Out of extrapulmonary tuberculosis patients admitted to the 36 national sanatoria during the past 5 years (1978-1982), 307 cases (41.4%) were diagnosed as having bone and joint tuberculosis (187 cases of tuberculous spondylitis and 120 cases of bone and joint tuberculosis).
Dividing by sex 151 were male, and 156 were female. The average age on admission was 49.5 years (2-84 years old). The average age at the outbreak of the disease, however, was 44.5 years thus there was a 5 year delay in average from the onset of the disease to the admission.
The most frequent site of spinal tuberculous lesion was the lumbar region (52%). Complications attributed to Pott's paraplegia were seen in 20% of the spinal cases as a whole, being particularly high in the thoracolumbar region (57%).
The number of affected vertebrae was 2 in 67% of cases, and 6 or more vertebrae were affected in 8% of cases. The site of the lesion in bone and joint tuberculosis was the hip joint in 29% of cases, the knee joint in 20%, and the thoracic cage (rib) in 13%. It should be noted that these results were limited to cbservations made in the national sanatoria alone.
A considerable delay between the onset of the disease and the start of chemotherapy was observed. For example, only 43% of cases of spinal tuberculosis, and 59% of bone and joint tuberculosis started chemotherapy within 6 months from the onset of the disease.
RFP has been used from the start of chemotherapy, and the regimens administerd were mostly the combination of RFP, INH, and EB (37%), and RFP, SM, and INH (35%).
The duration of hospitalization was similar both in cases of spinal, and bone and joint tuberculosis. In total, 29% of cases were admitted up to 5 months, 18% for 6-7 months and 25% for 8-12 months, thus 71% were dischaged with in one year. Admission for more than 3 years was recorded in 5.6% of cases.
Surgery was done in 45% of cases of spinal tuberculosis, and in 72% of bone and joint tuberculosis.
The duration of chemotherapy instituted prior to surgery varied. The duration was less than one month in only 21% of cases of spinal, and in 26% of bone and joint tuberculosis.
In 62% of cases, chemotherapy was completed at the time of the survey. Overall, 3.6% of patients had 6 months chemotherapy, 4.8% had 7-9 months, and 25% had 10-12 months, making a total of 34% for a period of one year. Following surgery, chemotherapy was suspended for 9 months or shorter in less than 10% of cases, for one year in 50% of cases, and for one and a half years in 75% of cases.
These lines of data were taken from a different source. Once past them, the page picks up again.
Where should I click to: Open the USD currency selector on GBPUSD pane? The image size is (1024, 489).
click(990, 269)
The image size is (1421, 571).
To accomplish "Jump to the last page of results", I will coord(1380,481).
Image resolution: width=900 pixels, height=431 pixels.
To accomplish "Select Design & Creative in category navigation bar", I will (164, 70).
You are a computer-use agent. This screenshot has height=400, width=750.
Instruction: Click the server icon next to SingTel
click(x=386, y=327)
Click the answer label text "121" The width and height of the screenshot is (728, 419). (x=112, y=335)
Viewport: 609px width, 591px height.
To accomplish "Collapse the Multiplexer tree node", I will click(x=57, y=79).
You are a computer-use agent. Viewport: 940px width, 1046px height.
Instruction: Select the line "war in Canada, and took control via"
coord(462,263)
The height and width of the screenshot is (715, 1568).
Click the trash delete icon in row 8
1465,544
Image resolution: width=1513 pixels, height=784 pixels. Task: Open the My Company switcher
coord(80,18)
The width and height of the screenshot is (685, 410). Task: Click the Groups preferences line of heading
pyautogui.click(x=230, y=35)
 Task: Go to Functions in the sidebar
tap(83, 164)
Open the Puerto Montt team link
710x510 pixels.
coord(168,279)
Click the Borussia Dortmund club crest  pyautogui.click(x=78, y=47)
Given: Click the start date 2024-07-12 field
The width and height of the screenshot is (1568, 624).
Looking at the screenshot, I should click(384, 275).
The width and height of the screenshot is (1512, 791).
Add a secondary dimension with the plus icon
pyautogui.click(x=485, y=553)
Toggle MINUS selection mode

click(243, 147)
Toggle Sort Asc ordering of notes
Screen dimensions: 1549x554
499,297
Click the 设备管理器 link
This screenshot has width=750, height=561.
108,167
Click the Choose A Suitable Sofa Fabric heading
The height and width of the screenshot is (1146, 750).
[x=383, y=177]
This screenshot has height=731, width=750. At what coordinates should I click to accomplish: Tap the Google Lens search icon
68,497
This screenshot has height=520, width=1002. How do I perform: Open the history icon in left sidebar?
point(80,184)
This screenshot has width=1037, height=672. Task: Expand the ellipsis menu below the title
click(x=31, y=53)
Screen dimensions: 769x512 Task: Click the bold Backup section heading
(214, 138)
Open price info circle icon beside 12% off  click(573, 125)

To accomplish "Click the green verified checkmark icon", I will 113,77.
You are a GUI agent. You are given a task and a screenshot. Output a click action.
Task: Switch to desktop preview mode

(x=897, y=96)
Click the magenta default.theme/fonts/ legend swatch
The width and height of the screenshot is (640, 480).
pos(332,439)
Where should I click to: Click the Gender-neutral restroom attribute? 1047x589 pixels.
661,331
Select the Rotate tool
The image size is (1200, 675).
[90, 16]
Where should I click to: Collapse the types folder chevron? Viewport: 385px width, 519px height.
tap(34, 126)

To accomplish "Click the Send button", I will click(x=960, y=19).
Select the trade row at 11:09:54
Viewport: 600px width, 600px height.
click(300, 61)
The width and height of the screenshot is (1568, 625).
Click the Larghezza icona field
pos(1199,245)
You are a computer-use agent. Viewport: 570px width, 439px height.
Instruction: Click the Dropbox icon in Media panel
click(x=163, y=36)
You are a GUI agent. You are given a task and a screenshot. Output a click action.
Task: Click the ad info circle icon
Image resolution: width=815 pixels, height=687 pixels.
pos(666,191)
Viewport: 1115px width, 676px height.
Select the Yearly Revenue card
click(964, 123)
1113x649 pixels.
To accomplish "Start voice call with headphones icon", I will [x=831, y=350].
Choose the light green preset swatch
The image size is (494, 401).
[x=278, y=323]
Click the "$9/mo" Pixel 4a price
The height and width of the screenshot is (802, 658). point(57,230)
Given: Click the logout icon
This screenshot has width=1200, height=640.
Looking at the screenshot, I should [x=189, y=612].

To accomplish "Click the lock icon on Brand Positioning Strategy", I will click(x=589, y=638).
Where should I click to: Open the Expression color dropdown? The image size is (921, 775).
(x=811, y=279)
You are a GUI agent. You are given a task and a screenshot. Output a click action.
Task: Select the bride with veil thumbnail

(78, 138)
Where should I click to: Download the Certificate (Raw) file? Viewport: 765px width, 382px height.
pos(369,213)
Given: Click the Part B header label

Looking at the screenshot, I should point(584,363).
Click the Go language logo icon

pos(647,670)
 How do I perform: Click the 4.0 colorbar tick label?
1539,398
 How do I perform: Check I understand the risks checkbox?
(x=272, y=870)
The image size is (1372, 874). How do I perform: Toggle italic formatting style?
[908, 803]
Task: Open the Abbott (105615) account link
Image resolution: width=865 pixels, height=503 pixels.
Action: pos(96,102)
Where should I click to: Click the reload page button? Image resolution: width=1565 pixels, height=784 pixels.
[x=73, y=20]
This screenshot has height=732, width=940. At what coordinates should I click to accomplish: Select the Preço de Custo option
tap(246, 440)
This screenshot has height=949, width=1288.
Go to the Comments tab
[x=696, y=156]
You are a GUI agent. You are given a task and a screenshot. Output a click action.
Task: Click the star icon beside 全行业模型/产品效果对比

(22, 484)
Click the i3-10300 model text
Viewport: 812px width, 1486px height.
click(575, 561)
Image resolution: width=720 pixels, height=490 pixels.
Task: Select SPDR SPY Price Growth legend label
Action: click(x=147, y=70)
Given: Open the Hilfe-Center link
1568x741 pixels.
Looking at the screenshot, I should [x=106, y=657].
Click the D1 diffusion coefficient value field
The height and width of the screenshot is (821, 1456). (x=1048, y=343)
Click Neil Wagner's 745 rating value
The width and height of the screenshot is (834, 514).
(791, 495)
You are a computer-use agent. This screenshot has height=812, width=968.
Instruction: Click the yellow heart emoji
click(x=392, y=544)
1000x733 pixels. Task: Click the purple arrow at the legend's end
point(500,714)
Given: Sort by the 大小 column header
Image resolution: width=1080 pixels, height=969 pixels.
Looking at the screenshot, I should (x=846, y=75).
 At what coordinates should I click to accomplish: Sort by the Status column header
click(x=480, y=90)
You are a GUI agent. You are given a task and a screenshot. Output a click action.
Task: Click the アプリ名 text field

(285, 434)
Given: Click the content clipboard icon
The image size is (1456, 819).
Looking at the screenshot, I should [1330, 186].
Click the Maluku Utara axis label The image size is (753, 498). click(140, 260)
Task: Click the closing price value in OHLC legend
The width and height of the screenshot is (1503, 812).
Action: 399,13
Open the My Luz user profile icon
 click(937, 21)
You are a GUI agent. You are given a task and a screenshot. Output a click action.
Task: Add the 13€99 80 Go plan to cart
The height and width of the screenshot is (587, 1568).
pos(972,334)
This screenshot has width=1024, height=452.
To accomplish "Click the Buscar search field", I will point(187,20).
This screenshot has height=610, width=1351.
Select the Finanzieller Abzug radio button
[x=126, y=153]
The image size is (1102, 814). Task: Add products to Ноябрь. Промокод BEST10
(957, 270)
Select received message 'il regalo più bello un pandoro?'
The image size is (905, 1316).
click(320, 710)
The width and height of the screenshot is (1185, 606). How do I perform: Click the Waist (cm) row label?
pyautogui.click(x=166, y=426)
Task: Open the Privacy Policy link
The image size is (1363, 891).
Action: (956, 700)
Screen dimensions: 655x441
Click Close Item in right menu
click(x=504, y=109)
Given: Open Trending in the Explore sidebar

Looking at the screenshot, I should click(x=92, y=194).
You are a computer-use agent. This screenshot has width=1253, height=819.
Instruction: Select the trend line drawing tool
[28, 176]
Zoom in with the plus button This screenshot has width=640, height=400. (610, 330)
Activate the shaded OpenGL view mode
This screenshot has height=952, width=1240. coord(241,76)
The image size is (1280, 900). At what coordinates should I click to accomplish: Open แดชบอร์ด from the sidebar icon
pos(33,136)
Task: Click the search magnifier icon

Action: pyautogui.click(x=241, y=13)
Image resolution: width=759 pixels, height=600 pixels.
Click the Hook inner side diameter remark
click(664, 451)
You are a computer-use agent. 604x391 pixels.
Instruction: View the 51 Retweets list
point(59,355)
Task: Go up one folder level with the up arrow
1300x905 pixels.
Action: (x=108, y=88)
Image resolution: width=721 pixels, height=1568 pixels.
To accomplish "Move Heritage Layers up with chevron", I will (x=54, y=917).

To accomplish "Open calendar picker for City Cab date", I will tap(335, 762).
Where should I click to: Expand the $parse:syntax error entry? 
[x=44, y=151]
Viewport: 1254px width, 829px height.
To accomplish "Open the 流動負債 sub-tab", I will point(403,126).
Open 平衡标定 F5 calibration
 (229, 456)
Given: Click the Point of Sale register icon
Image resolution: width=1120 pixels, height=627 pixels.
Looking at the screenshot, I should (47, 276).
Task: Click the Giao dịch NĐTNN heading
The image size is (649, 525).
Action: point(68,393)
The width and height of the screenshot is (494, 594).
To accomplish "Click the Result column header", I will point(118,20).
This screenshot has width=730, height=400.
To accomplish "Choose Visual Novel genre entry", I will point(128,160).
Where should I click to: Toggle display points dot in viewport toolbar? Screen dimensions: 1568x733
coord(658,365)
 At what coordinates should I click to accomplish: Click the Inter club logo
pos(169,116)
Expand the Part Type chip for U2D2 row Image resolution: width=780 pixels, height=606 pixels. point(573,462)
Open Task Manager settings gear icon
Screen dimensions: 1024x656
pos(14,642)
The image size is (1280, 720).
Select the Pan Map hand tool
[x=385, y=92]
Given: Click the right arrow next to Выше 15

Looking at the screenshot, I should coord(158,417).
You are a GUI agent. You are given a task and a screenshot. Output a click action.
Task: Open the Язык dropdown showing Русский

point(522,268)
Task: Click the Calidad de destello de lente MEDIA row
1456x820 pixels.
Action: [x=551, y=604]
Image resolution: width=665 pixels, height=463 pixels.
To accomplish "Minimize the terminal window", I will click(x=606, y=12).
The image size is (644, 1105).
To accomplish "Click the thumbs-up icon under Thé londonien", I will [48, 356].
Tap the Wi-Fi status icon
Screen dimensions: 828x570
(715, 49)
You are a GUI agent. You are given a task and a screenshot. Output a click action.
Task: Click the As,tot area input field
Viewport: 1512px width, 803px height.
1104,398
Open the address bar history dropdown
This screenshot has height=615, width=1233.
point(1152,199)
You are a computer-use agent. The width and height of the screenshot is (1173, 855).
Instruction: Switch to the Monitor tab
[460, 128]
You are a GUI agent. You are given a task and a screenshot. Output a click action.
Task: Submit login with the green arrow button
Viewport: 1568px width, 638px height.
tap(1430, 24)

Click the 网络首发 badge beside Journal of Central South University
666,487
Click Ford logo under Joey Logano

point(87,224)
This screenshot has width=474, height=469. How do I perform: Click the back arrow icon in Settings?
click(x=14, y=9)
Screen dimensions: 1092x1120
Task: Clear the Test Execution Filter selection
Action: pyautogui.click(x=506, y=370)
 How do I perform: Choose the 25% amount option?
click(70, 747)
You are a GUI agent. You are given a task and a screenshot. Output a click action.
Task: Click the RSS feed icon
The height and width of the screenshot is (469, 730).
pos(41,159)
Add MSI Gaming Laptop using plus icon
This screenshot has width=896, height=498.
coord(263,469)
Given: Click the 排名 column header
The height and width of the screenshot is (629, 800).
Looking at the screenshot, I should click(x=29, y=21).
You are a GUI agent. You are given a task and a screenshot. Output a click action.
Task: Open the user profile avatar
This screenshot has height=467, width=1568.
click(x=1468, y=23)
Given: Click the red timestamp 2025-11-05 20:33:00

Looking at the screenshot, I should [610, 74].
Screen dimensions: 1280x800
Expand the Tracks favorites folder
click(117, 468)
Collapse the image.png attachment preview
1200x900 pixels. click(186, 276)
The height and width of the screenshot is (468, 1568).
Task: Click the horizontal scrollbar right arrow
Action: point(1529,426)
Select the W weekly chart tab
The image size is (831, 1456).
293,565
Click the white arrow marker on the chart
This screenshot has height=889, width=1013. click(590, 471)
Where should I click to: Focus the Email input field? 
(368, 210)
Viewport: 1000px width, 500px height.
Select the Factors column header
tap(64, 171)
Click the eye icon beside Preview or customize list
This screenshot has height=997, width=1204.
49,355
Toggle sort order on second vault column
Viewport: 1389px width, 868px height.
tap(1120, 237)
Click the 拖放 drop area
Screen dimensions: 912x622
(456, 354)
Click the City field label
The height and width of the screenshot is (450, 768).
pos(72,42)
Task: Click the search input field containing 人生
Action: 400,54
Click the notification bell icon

These figures excluded cases in which complications of tuberculosis in other organs occured, cases in which more than 2 regions were affected, or cases in which further operations were needed. However, there were no cases required chemotherapy for 3 years and longer in the surgery group.
Side effects of anti-tuberculous drugs occurred in 19% of cases; liver dysfunction (3.3%) due to RFP, peripheral neuritis (1%) due to INH, visual disturbance (2.9%) due to EB, and tinnitus or hearing disturbance due to SM (1.5%) and KM (13.3%).
Main complications were active lung tuberculosis (35%), fistulae (19%) and kidney tuberculosis (6%). In addition, nontuberculous complications, such as hypertension (6%), diabetes mellitus (3%), and rheumatoid arthritis (3%) were seen particularly in elderly patients. Fourteen patients died, but only 4 patients died of tuberculosis.
Complications due to surgery were seen in 10% of cases, including serum hepatitis (4%) and fusion failure (4%). There were no deaths associated directly with surgery.